# Pygocentrus Cariba



## Mr. Hannibal

Pygocentrus cariba...


----------



## frantzml1982

wow amazing pics. Can't wait to get mine


----------



## Sylar_92

WOW! those cariba are amazing, beautiful colour and nice sparkle to them. Can't wait til my baby cariba grow to this size, you should really submit these to Frank to use of the Cariba page. Diggin the pics, I wish I had a camera as good as yours.


----------



## salvo85

very nice looking fish


----------



## Guest

Amazing pictures and beautiful specimens. Thanks for sharing those Mr. Hannibal


----------



## Smoke

First shot is my fav


----------



## Piranha_man

Great looking cariba, and I really like your setup... black with white sand... gives it a cool "ominous" look.


----------



## Soul Assassin

Smoke said:


> First shot is my fav


Totally, u got some skill with a cam too


----------



## bob351

crystal clear water... love those caribe and great pics


----------



## Da' Manster!

Very impressive, Cariba!....







.....I really like the last pic with jaw and mouth wide open showing teeth!...Kind of reminds me of the famous quote in "JAWS"..."Smile, you son of a bitch!!"....


----------



## TheCableGuy

Great pics Mr Hannibal!!! I really like the 4th one!! Looks like they're about to dance








I also really like you're setup, clean & simple.


----------



## Mr.
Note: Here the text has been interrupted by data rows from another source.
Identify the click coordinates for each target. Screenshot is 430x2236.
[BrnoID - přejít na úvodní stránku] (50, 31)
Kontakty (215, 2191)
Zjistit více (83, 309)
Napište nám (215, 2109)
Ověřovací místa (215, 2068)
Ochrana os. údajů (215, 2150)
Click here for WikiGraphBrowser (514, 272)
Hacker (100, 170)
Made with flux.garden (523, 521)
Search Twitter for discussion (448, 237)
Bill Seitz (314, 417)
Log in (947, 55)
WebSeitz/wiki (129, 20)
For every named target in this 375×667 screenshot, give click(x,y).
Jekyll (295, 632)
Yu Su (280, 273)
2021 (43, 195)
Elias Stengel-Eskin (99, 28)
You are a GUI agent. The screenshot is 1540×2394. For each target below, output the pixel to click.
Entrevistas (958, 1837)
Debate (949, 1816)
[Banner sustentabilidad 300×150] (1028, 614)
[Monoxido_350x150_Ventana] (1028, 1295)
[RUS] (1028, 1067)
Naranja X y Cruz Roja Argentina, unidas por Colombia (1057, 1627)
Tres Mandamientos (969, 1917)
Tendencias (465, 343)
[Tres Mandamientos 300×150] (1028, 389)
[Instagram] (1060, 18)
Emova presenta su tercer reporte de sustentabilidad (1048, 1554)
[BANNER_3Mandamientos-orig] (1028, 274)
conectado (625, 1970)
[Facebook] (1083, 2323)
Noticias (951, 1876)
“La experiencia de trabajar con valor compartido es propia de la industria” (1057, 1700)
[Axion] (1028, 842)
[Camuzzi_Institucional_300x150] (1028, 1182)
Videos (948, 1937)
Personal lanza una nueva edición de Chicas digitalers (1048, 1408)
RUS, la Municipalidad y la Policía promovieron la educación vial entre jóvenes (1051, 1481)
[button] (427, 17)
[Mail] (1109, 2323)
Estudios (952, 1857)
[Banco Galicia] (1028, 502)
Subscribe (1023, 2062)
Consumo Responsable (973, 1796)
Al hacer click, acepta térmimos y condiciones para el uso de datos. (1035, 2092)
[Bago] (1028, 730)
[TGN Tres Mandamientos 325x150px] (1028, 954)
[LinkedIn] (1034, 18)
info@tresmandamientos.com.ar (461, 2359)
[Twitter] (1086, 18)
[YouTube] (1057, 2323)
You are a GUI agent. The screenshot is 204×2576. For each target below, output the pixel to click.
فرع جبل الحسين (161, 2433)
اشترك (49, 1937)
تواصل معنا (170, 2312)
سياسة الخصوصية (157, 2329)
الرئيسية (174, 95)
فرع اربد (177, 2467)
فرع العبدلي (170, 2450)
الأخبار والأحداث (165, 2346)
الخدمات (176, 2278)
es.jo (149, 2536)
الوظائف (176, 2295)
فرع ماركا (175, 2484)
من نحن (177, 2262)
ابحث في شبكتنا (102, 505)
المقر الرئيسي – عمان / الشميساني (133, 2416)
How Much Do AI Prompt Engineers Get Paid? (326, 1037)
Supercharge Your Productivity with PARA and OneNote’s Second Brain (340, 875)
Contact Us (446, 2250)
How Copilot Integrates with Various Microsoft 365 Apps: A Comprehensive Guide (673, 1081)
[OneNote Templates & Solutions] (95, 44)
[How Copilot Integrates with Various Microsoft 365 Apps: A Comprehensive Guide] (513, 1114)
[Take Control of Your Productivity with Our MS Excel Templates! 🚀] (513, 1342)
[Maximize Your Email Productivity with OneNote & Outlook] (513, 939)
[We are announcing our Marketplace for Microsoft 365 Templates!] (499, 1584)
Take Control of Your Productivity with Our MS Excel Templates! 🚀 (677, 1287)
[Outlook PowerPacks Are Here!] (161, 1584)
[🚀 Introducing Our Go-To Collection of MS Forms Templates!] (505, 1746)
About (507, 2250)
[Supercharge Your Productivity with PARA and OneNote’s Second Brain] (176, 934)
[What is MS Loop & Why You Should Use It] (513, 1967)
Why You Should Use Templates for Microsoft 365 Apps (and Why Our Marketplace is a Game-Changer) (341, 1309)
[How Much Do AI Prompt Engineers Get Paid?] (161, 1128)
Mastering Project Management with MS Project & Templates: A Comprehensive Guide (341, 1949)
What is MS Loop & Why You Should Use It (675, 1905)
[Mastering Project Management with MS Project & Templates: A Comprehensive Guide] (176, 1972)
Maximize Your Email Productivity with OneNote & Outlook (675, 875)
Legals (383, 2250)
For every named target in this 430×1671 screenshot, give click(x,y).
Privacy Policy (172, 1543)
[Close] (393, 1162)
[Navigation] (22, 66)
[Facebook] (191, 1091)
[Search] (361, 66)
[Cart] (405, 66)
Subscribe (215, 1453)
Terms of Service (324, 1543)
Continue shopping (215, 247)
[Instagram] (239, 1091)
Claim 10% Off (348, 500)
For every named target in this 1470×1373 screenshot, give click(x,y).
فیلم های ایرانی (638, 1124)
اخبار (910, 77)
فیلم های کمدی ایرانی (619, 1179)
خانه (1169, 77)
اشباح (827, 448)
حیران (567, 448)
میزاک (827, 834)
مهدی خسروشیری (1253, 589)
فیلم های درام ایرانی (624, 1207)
Hannibal

Thank you all guys, nice you like it!


----------



## TRIG

beautiful setup and great photography! What size tank are those baby's in?


----------



## Mr. Hannibal

It's a custom made (79"x22"x27") 200g tank...


----------



## Piranha-Freak101

Caribas are looking amazing ! And i see you upgraded tanks nice !


----------



## Sylvius

Very nice Mr Hannibal, so architectural, as a loft









I love especially your very red fins Caribe. This kind of colors on Caribe are very huge, this deep red is magic...









Have a nice Sunday.


----------



## locust

Yes nice clear pics


----------



## MFNRyan

Very impressive fish! Of course this is to be expected from you lol Are they all Cariba? I seen one or two of your pic's there was no black dot on the fish and not very red belly? If not what are these type? I like your tank set up too, looks very cool. I"m not brave enough to try the sand. Afraid of ruining my filters pump motor from the grains


----------



## Mr. Hannibal

RedBelly11 said:


> Very impressive fish! Of course this is to be expected from you lol Are they all Cariba? I seen one or two of your pic's there was no black dot on the fish and not very red belly? If not what are these type? I like your tank set up too, looks very cool. I"m not brave enough to try the sand. Afraid of ruining my filters pump motor from the grains


Yeap, they are all Caribas... the 2 bigger ones with no humeral spot are older specimens i got from a friend of a friend... pretty normal for older specimens to loose belly and humeral spot coloration... never had a problem with sand, doesn't hurts canister filters, it is settle and the intakes of my 2 ACs are far away from the bottom...


----------



## His Majesty

Piranha_man said:


> Great looking cariba, and I really like your setup... black with white sand... gives it a cool "ominous" look.


X2









great setup


----------



## caribemob

very nice pygo's bro, hope mines do well like yours


----------



## Mr. Hannibal

I loved my Caribas. All of them gone now. Feeling nostalgic after seeing these pictures.


----------